Nature Careers 特集記事

脂肪の蓄積のスピードが寿命に関わることを、粘菌で突き止めた!

2014年2月13日

桑山 秀一
筑波大学 生命環境系 生物科学専攻 准教授

ヒトでは肥満が問題視され、遺伝子レベルでも脂肪の蓄積メカニズムが研究されている。このほど筑波大学 生命環境系の桑山秀一准教授らは、そのような遺伝子の1つが土壌中に生息するアメーバ(細胞性粘菌)にもあり、脂肪の蓄積が寿命の長さにも関与することを明らかにした。

RabGAP破壊株では、子実体に至る時間が早くなり、過剰発現株では遅くなる。 | 拡大する

「最も原始的な多細胞生物」として知られる細胞性粘菌は、通常の環境下では、バクテリアなどを餌に単細胞のアメーバとして増殖を繰り返すが、餌が不足すると多細胞化する。飢餓状態下で10万個ほどに多細胞化した塊は、光や温度を感知しながらより良い環境を求めて移動。比較的明るい土壌表面に行き着くと、「子実体」と呼ばれる構造に変形する。

子実体は「胞子」と「柄」からなる。胞子は厳しい環境下でも耐えられるようタンパク質の殻に包まれ、柄は胞子を空中に持ち上げる柱の役目を果たす。餌のある環境に戻ると、胞子が発芽して単細胞のアメーバとなり、再び増殖するようになる。

「私は、細胞性粘菌の走化性応答を使って、細胞外にある物質の空間パターン認識や、そのための細胞内情報伝達について研究を続けてきました。その課程でRabGAPという遺伝子に注目していたのですが、今回、この遺伝子を破壊することで実に興味深い現象に行き当たったのです」と桑山准教授。
+---+
> **課題一覧**:
(A) 粘菌の記事のうち、「子実体は「胞子」と「柄」から」から「たったのです」と桑山准教授。」までの部分を一字も変えずに書き写しなさい。
(B) 粘菌の記事にある「子実体は「胞子」と「柄」からなる。」という一文を英語に訳しなさい。
(C) 粘菌の記事の最後の文に続けて、その先を書き進めなさい。

> **与えられた行**:
+---+
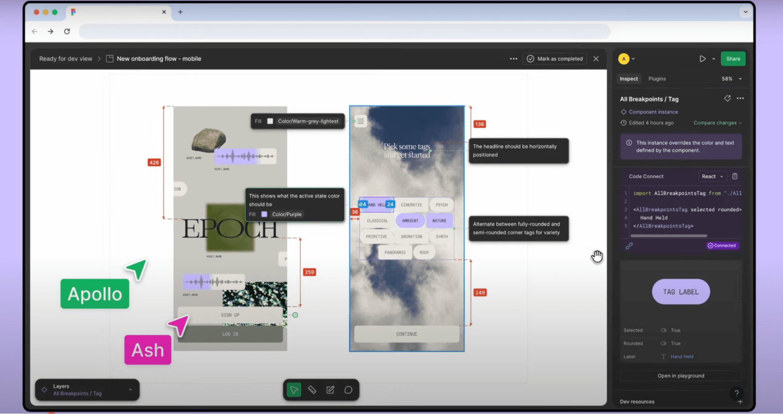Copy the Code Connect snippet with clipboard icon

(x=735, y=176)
+---+
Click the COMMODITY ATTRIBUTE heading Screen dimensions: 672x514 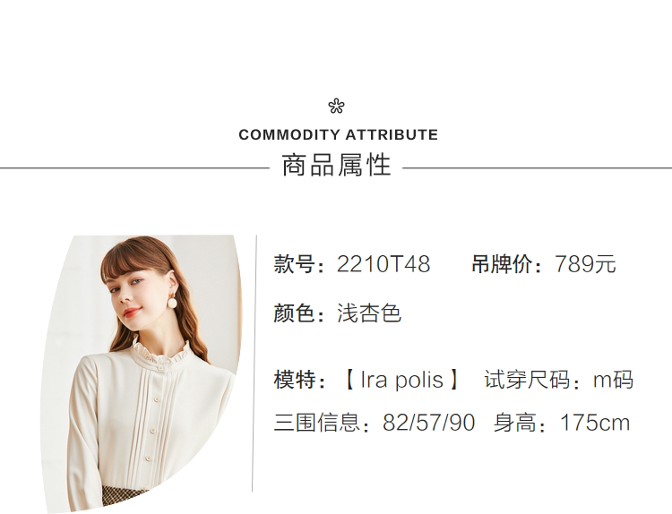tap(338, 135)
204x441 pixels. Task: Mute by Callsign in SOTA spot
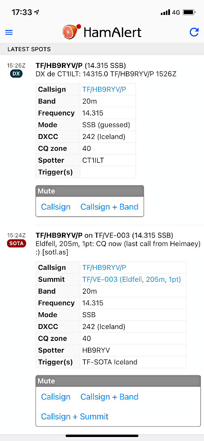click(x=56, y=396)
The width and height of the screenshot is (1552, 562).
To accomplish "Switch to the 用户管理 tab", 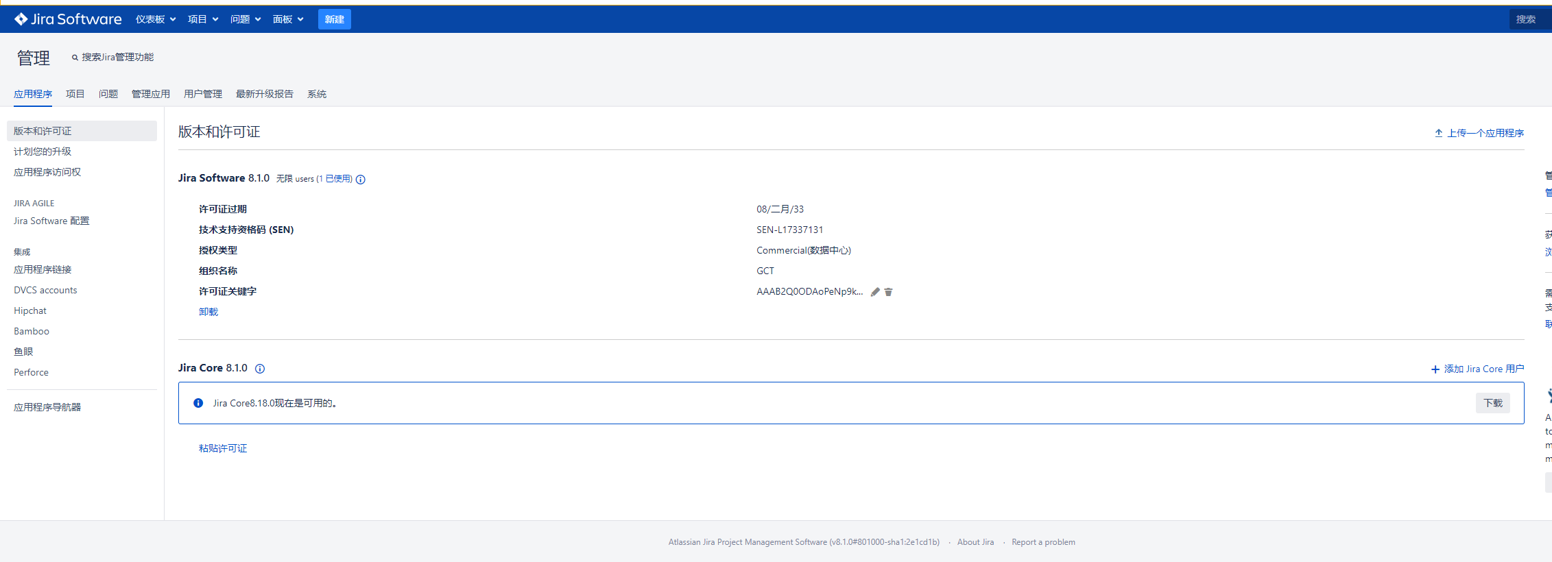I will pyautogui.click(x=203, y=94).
+---+
> **課題の解答**:
(A)
子実体は「胞子」と「柄」からなる。胞子は厳しい環境下でも耐えられるようタンパク質の殻に包まれ、柄は胞子を空中に持ち上げる柱の役目を果たす。餌のある環境に戻ると、胞子が発芽して単細胞のアメーバとなり、再び増殖するようになる。

「私は、細胞性粘菌の走化性応答を使って、細胞外にある物質の空間パターン認識や、そのための細胞内情報伝達について研究を続けてきました。その課程でRabGAPという遺伝子に注目していたのですが、今回、この遺伝子を破壊することで実に興味深い現象に行き当たったのです」と桑山准教授。

(B) A fruiting body consists of "spores" and a "stalk."

(C)
RabGAPは、細胞内小胞の交通整理を行う遺伝子(Rab)の機能を抑制する遺伝子として複数種が知られ、線虫、マウス、ヒトなどの多細胞生物に共通してみられるという。一方、脂肪は、細胞膜の主成分やエネルギー源として全生物に必須の物質で、多細胞生物では細胞内の小胞に蓄積される。

今回、桑山准教授らはまず、RabGAP遺伝子を破壊した細胞性粘菌(RabGAP破壊株)を作り出し、飢餓状態下に置く実験を行った。「同一条件の飢餓状態下では、走化性応答により細胞同士が集まり、多細胞体を形成し、子実体を形成するまでの時間は一定です。ところが、RabGAP破壊株では、飢餓状態から休眠構造に至る時間が大幅に短縮されました。同時に、細胞増殖が早くなり、分裂に要する時間も短縮されていたのです」と話す。逆にRabGAP遺伝子を過剰発現させた株では、休眠構造までの時間が大幅に増大したという。RabGAP破壊株にヒトや線虫のRabGAP遺伝子を導入する実験も行い、この操作で寿命の長さが元に戻ることも確かめた。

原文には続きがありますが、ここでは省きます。